As I have looked at the videos, images and stories coming pout of Japan, the smells, sights and feelings of Hurricane Ike have washed over me like my own tsunami. I only had 53 inches of water in my house and had the discomfort of no power for almost four weeks, but I still know how it feels and I know that look on many of the faces I see in the news reports. I'm just not sure I can explain it here. It's one of those things you have to experience to really know what it feels like.
First there is just numbing shock. Not "oh my God, look at this" shock but quiet, numbing awe at what the power of nature can do and what is ahead for you in the hours, days, weeks and months to come.
You do what you have to do almost immediately because it is programmed into our DNA—you make sure you have shelter, water and food. You make sure those close to you have the same. Then, you get to work cleaning and hauling, pulling out sheetrock, furniture, clothes and memories, all to be piled in front of your house to be picked up and taken away forever.

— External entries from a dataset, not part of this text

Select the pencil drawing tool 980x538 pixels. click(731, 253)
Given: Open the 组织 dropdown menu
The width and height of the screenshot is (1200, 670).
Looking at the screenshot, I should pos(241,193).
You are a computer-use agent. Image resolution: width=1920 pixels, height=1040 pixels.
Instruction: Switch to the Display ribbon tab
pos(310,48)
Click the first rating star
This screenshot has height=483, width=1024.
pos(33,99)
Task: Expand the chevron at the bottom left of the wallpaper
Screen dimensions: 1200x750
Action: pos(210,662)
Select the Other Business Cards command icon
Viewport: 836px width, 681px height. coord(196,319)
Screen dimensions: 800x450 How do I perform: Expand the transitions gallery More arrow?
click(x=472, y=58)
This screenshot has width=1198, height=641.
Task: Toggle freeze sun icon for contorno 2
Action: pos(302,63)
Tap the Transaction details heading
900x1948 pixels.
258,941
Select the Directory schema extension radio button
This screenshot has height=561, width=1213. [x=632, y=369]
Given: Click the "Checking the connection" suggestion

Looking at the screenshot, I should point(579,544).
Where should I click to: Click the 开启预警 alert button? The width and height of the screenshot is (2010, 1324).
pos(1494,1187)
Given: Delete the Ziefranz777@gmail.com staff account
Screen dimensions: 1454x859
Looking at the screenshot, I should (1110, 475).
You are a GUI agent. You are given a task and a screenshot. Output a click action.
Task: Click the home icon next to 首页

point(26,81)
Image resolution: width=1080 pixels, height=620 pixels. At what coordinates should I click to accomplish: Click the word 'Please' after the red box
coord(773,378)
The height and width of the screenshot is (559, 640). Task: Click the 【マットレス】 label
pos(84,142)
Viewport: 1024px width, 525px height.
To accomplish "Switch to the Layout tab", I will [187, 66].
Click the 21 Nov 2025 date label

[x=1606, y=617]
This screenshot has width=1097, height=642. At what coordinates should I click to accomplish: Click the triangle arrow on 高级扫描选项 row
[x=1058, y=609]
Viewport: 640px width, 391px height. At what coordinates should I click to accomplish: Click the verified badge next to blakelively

You are working too hard to make progress to even think about sitting down to cry. Add in all the wonderful neighbors, friends and strangers who show up, uninvited, to help with that work, adding to the pile of stuff from your life previous to the damage.
I only cried once. It was when I realized the family Christmas stockings were somewhere in that pile. The one with the poodle my mom made for me when I was born. The one I attempted to make for my first son but obviously didn't have the creative talents of his grandmother. The high-heeled red velvet boot my godmother gave me one year before she died (she was flamboyant that way). The store bought one I hoped my new stepson would like (and like me).
Looking at the pile, I sat down on the curb and cried. Then, I got back to work.
I can smell it. I can see it. I am sad. But I am on the other side of a natural disaster and can only watch those in Japan and know they too will survive to buy another Christmas stocking.